Derivation of orbital velocity formula

[Amr Elsayed]

Is there some mathematical derivation for calculating the orbital velocity based on altitude and acceleration without using calculus? I thought of equations of motion, but I always get problems.
Is there a way to derive it using laws of gravitational potential and kinetic energy ?

Are the pieces of information here in the video correct ? I guess it has mistaken with the position of the satellite if not affected with gravity.

 

[Dr. Courtney]

If you assume the orbit is a circle, you can do it without Calculus.

Set the force you need (for centripetal acceleration) equal to the force you have (Newton's law of gravitation).

The orbital radius is the Earth's radius plus the altitude.

Simplify.

 

[Amr Elsayed]

et the force you need (for centripetal acceleration) equal to the force you have (Newton's law of gravitation).

But I need to use : F centripetal = M*V^2 / r .. Which needs calculus to be derived. I want to understand it without calculus if possible

 

[DocZaius]

But I need to use : F centripetal = M*V^2 / r .. Which needs calculus to be derived.

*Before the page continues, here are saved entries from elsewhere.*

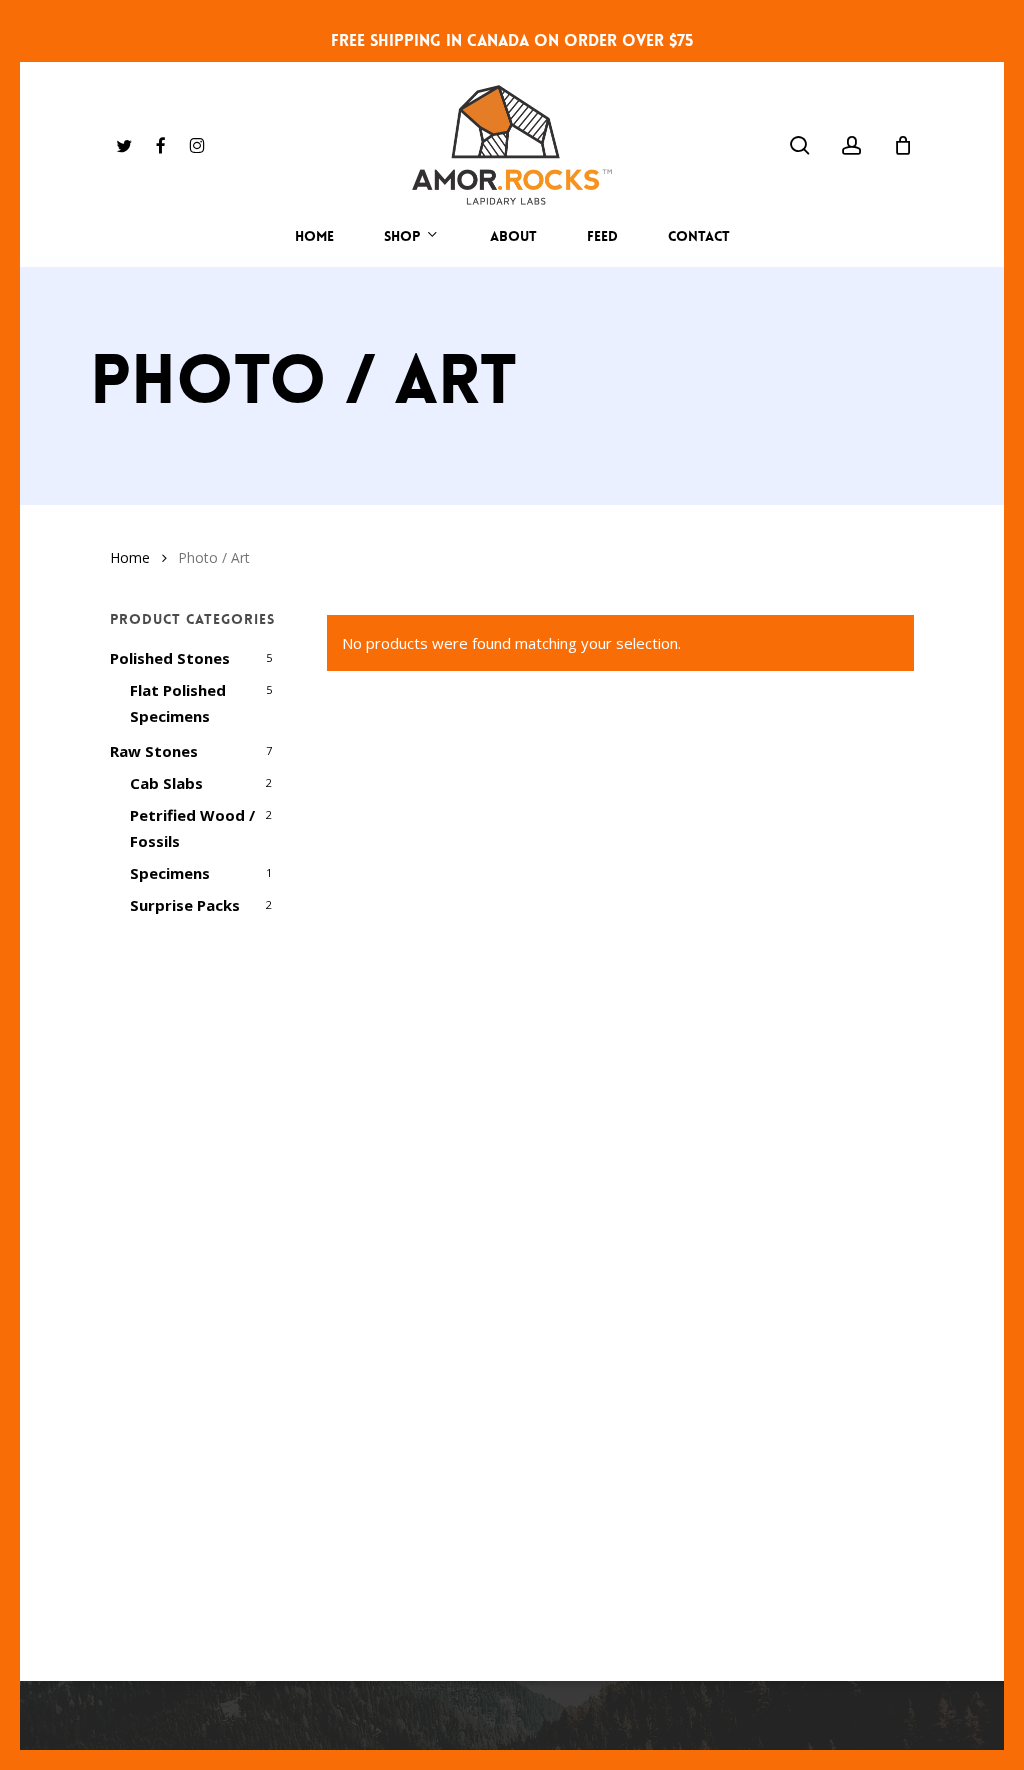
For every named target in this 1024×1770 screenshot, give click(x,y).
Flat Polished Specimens (178, 703)
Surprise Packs (185, 905)
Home (130, 557)
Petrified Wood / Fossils (192, 828)
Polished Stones (170, 658)
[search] (800, 145)
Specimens (170, 873)
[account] (852, 145)
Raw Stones (154, 751)
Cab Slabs (166, 783)
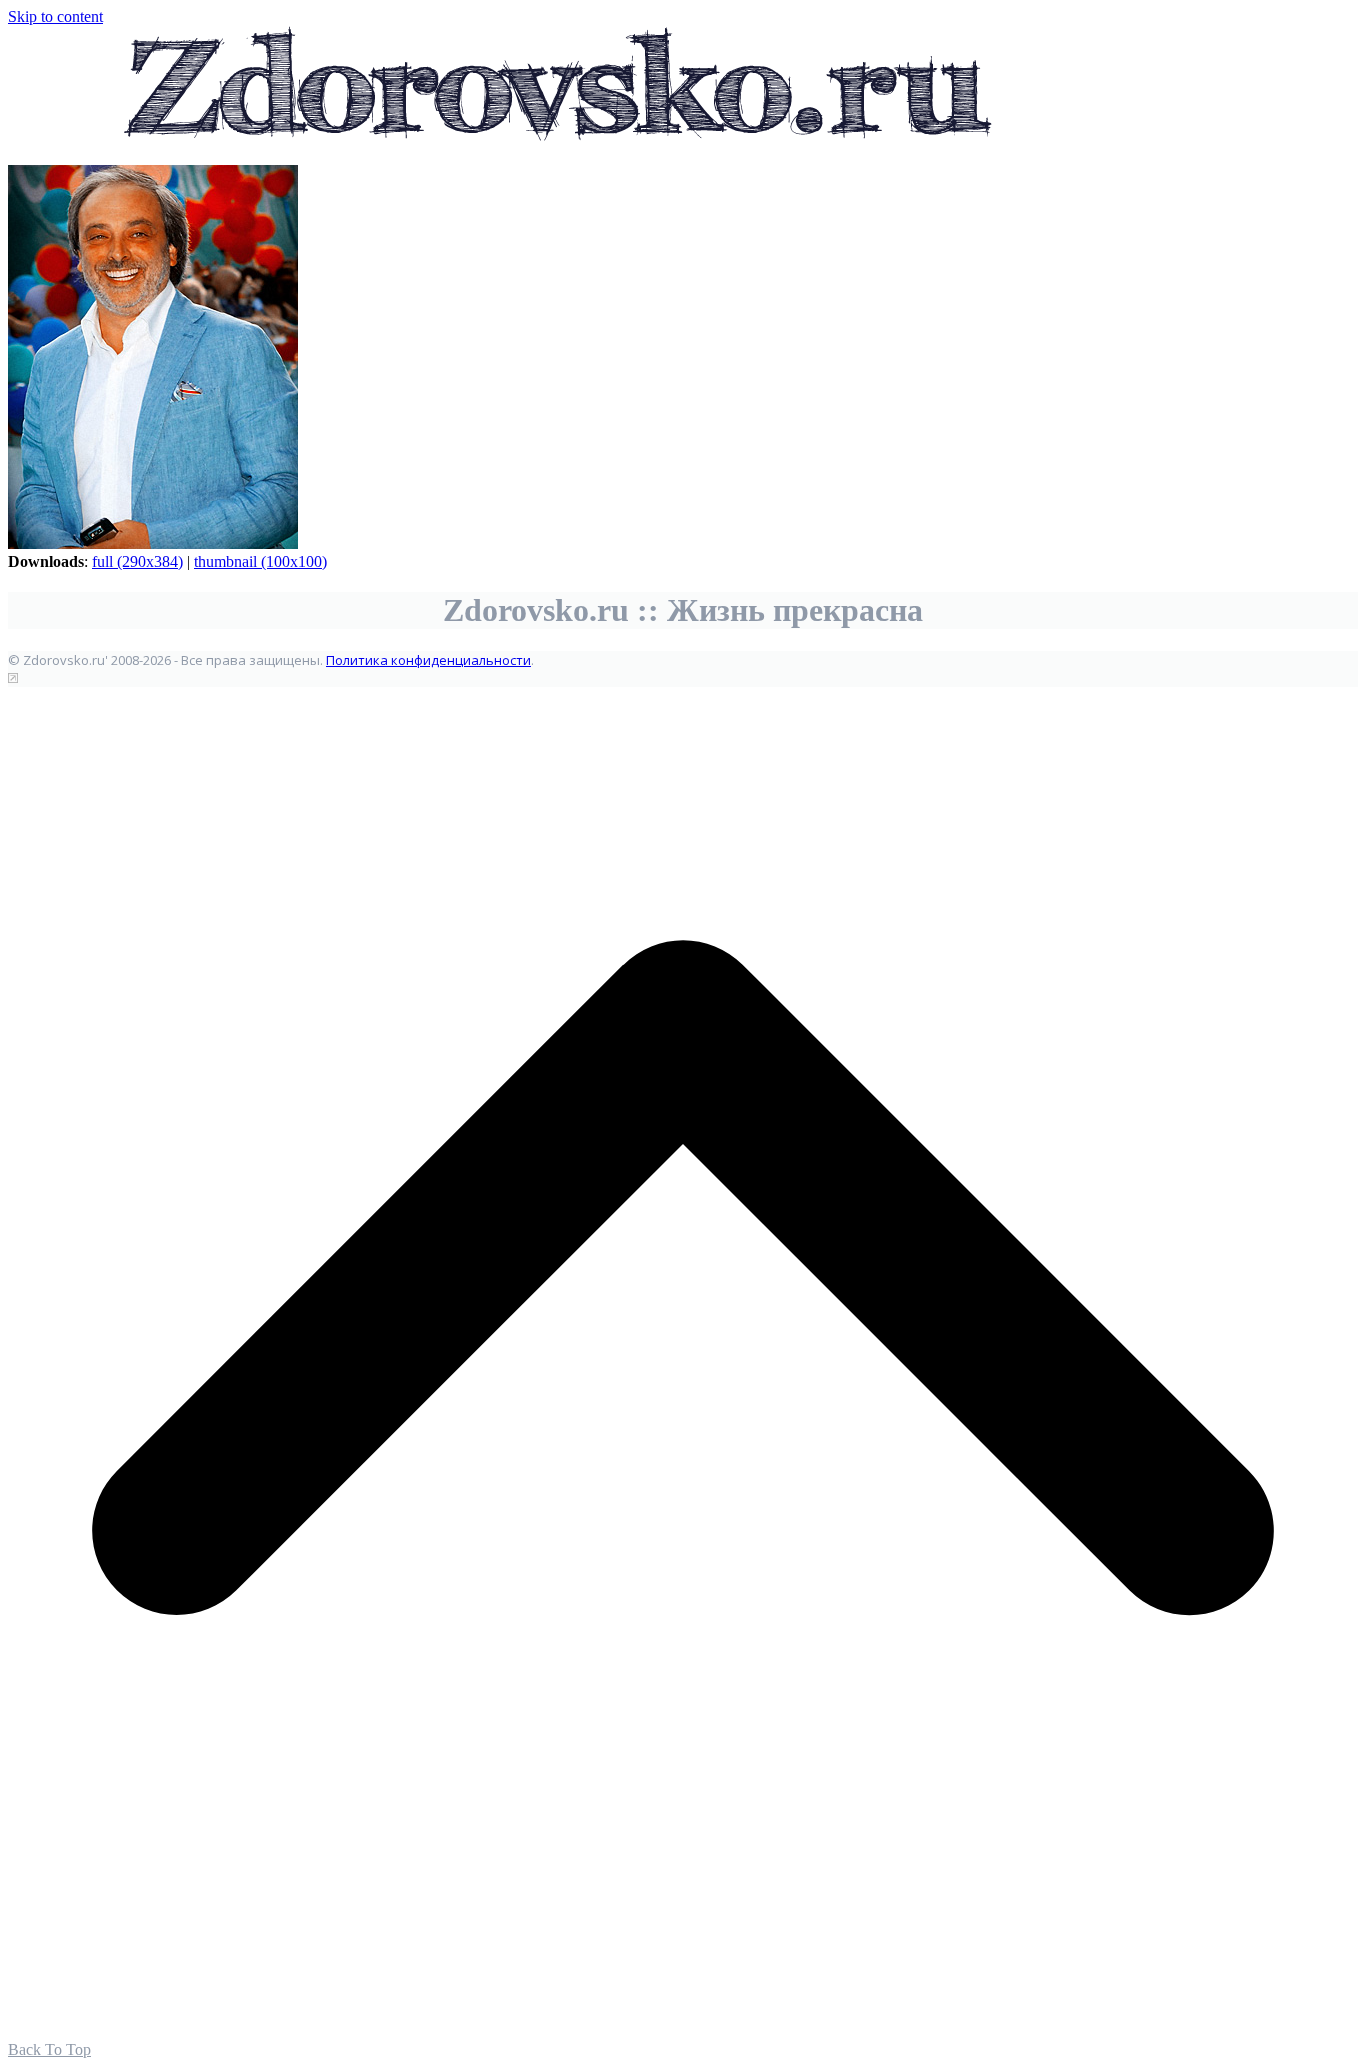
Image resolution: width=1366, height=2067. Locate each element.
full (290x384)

That isn't true. There are a few ways to show that $a_{centripetal}=\frac{V^2}{R}$ without calculus.

 

[A.T.]

But I need to use : F centripetal = M*V^2 / r .. Which needs calculus to be derived. I want to understand it without calculus if possible

https://en.wikipedia.org/wiki/Centripetal_force#Derivation_using_vectors

 

[Amr Elsayed]

That isn't true. There are a few ways to show that acentripetal=V2Ra_{centripetal}=\frac{V^2}{R} without calculus

Can you please show me any of them using basic algebra or geometry ?

https://en.wikipedia.org/wiki/Centripetal_force#Derivation_using_vectors

I can't find derivations here except calculus derivation :/

 

[dean barry]

negligible mass satellite assumed
for stable orbit: gravitational acceleration = centripetal acceleration
so:
( G * M ) / r^2 = v^2 / r

 

[RaulTheUCSCSlug]

You actually just need very little calculus, but you can instead think of it as the limit approaching to zero rather than the derivative and that should help you.

 

[nasu]

Actually even the notion of instantaneous speed is based on calculus. So if you use instantaneous speed in the formula for acceleration you "use calculus".
Defining it as a limit rather than a derivative is still calculus. The notion of limit is one of the basic notions in calculus. And the derivative itself is such a limit.

So technically, you cannot do kinematics at all without calculus. You may have the illusion that you do without. :)
After all, Newton had to invent it before he can study motion.

 

[dean barry]

A handy bit of info:
In a stable orbit two body situation, each body has equal momentum.
Have a look at this two body data sheet also.

 

[ChrisVer]

Can you please show me any of them using basic algebra or geometry ?

Even if you want to use geometry, you will have to use it in a way that allows for calculus (i.e. allow for derivatives) ...otherwise words like "Acceleration" or "velocity" won't make any sense...
As for basic algebra, I don't know what that would mean... like addition, multiplication etc?